She resumed her slow pacing back and forth as she said, "There are other considerations I urge you to discuss about the trophy case and its contents. The housekeeper testified that the door was closed almost all the way, so much so that she did not notice it was not entirely closed until she went to it to clean the glass.

When did the door get closed that much? Jay Wilkins opened it fully, extending it about two feet. If he closed it most of the way, why not all the way? Was it on his mind that the boat was covered with fingerprints? Once the door was closed the security would reset and the housekeeper would not be able to open it. Knowing his obsession with fingerprints, an almost phobic aversion to them, does it seem likely that it was on his mind to clean the boat himself before closing the case?

"You have to consider whether Wally Lederer would have taken the boat in the first place. Wally valued friendship highly. He responded to acts of kindness with kindness of his own. He befriended an old, sick convict who had helped him regain his path. He became a lifelong friend with the restaurant owner who helped him along the way. He made no distinction. Acts of kindness were important to him and he repaid them. Jay Wilkins had extended hospitality and the offer of friendship. Do you think in light of what you have learned about Wally Lederer that he would have repaid that with an act of treachery, the theft of a valued object? He harbored no long-standing envy of Jay Wilkins. Rather, he had pitied him as a youth, and he pitied him as an older man, believing as he did that Jay Wilkins was having a marital dispute. He thought of him as the caretaker of his father's possessions, not a man to be envied or someone he would have wanted to wrong in any way.

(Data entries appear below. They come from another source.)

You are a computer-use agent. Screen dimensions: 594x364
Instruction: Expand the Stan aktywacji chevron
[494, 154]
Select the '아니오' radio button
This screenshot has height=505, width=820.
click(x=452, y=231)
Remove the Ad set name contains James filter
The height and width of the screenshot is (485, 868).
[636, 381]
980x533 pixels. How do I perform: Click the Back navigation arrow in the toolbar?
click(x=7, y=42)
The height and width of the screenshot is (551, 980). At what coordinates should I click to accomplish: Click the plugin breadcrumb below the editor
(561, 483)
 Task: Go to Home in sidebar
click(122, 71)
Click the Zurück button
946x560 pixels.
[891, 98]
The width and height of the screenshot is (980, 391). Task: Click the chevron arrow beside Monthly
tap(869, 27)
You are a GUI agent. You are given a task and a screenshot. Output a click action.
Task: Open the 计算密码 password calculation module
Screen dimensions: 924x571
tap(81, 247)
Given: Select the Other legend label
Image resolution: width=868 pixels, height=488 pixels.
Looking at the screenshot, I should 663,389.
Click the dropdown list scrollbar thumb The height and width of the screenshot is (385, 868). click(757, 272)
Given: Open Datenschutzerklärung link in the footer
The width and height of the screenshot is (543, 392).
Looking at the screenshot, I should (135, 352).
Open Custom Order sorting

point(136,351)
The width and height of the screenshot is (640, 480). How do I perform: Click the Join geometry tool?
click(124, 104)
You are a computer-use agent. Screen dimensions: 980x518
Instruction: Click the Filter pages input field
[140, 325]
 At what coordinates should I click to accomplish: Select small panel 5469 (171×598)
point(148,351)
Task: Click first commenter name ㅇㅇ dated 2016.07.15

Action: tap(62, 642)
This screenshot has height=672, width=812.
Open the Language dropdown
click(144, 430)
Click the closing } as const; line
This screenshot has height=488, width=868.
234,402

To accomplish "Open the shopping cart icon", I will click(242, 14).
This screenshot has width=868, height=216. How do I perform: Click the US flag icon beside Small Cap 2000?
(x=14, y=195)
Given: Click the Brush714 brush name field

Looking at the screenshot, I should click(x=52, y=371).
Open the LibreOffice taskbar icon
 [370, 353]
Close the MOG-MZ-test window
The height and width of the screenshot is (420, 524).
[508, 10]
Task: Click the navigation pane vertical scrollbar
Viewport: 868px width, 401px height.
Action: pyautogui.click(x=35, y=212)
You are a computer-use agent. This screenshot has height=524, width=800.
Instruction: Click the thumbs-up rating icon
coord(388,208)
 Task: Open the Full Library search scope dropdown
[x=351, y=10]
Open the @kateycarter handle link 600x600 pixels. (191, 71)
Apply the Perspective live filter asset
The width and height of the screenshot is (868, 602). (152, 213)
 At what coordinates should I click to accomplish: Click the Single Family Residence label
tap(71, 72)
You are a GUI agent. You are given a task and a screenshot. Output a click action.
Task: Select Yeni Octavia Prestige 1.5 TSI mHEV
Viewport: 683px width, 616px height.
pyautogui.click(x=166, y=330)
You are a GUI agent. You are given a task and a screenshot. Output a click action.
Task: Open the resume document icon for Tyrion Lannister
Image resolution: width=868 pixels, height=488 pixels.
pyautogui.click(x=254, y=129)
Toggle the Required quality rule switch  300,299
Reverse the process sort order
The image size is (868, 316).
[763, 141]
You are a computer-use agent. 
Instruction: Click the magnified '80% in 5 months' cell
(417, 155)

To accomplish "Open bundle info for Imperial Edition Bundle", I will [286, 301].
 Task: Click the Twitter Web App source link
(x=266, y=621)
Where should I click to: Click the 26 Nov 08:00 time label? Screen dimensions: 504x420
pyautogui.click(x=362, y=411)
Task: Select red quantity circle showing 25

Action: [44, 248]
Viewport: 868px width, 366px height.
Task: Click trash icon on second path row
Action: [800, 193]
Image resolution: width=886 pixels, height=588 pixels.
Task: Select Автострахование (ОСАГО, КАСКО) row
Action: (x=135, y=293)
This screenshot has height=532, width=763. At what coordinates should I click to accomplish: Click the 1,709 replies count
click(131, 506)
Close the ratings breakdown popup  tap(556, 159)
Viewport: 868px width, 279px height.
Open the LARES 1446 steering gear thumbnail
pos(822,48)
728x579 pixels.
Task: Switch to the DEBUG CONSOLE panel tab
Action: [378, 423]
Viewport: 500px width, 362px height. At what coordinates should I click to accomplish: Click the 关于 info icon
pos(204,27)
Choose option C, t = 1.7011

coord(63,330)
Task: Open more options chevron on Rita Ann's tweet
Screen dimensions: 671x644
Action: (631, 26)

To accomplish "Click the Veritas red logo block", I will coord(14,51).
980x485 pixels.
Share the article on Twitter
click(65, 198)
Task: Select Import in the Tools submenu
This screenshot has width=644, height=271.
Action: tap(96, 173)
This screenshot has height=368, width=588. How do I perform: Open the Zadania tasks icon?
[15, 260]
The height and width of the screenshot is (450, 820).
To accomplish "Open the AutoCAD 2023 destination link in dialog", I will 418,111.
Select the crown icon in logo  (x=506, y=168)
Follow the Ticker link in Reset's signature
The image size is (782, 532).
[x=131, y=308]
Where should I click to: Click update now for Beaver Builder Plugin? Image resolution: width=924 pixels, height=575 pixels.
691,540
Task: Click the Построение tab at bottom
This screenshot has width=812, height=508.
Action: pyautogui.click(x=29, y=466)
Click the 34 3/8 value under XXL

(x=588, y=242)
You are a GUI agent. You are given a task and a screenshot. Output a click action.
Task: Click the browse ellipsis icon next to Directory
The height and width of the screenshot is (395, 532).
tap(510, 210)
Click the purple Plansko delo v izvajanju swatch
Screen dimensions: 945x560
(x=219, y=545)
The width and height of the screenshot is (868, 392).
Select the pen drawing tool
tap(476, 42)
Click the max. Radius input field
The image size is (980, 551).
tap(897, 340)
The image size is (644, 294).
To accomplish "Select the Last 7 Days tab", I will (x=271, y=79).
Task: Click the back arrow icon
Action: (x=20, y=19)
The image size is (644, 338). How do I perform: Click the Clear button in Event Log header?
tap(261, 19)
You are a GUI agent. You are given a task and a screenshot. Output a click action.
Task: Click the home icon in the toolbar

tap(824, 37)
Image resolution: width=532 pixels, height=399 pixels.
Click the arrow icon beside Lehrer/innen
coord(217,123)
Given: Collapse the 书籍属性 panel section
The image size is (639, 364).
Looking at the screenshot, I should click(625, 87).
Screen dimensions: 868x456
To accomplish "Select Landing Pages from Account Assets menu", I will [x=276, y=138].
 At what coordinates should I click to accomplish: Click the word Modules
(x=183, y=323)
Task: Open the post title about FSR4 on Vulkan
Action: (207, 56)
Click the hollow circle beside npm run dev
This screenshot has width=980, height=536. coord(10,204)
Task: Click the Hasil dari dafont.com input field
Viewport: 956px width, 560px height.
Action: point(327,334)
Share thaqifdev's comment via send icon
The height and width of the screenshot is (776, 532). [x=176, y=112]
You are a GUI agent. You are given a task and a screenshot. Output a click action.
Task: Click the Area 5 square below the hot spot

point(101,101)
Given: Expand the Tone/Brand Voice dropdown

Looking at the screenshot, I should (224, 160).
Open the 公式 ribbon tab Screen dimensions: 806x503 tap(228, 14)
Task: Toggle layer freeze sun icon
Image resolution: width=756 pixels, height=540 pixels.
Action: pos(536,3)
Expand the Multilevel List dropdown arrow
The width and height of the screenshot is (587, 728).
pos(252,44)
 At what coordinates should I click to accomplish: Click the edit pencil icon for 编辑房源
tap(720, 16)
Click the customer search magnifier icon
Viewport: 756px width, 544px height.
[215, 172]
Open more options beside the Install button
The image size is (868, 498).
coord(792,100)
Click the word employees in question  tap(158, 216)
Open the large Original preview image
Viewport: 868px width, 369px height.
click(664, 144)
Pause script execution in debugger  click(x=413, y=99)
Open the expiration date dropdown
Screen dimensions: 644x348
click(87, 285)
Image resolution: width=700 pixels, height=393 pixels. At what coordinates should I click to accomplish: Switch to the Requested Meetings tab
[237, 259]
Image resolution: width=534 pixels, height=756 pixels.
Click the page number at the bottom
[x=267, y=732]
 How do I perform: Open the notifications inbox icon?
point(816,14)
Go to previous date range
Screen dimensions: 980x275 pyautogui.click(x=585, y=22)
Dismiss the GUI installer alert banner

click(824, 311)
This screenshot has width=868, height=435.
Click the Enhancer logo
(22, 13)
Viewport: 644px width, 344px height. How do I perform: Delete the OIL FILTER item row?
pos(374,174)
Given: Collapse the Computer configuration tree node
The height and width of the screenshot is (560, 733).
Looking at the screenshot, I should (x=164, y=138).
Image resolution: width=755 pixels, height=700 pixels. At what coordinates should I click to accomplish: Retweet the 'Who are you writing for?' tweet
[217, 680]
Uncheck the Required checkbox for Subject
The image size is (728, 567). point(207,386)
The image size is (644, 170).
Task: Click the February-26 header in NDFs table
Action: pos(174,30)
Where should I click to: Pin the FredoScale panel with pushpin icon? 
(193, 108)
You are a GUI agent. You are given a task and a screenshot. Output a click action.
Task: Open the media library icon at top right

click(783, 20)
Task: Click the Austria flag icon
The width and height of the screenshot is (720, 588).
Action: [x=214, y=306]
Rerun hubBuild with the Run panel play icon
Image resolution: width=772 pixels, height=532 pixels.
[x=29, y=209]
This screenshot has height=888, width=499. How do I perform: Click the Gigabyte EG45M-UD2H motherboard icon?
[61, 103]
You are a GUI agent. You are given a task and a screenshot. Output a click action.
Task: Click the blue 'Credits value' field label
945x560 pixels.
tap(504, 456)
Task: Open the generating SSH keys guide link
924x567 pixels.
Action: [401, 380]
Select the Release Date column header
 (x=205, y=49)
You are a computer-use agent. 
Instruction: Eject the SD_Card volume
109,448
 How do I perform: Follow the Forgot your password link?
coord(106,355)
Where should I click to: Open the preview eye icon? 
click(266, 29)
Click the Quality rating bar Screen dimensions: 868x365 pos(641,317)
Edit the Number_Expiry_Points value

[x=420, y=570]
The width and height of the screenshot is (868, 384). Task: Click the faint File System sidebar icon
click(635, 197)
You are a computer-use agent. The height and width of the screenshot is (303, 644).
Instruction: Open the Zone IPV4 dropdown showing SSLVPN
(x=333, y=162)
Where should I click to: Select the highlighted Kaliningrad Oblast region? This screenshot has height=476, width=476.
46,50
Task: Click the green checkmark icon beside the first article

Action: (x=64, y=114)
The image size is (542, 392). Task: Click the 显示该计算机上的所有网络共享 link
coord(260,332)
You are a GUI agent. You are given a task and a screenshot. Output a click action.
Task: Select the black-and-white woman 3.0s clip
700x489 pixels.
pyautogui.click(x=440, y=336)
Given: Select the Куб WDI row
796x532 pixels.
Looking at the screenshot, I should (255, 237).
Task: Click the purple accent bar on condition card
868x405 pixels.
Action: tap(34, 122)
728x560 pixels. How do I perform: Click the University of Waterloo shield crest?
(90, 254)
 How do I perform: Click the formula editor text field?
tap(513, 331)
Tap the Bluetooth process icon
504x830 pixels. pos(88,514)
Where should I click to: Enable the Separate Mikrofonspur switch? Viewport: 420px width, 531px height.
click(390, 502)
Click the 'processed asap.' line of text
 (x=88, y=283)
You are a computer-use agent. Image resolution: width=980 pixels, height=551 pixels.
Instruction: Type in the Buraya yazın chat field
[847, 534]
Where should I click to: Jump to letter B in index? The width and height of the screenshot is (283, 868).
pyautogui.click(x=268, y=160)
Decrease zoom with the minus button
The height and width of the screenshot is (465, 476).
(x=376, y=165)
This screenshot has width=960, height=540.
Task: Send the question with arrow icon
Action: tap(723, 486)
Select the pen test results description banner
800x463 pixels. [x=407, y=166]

"When they were in the bar room, Jay Wilkins dropped his pretense and began to voice his concerns about his wife and his fears for her life. He could no longer maintain the public face he had assumed. Having no desire to get involved in a family dispute, a marital problem, Wally and Meg left the house as soon as they could do so politely."

She stopped for a moment, then said briskly, "At the start of my remarks I mentioned that there are relatively few facts in this case, and a great deal of speculation. It is a fact that the boat was in the case on Monday evening, and that Wally and Meg examined it. It is speculation that it was taken at that time. All we can say for certain is that it was missing on Tuesday morning and it was found a day or two after Jay Wilkins was killed. But also, it had been cleaned of all fingerprints.

Why?

"It is known that all three people handled the boat, Jay Wilkins, Wally and his wife.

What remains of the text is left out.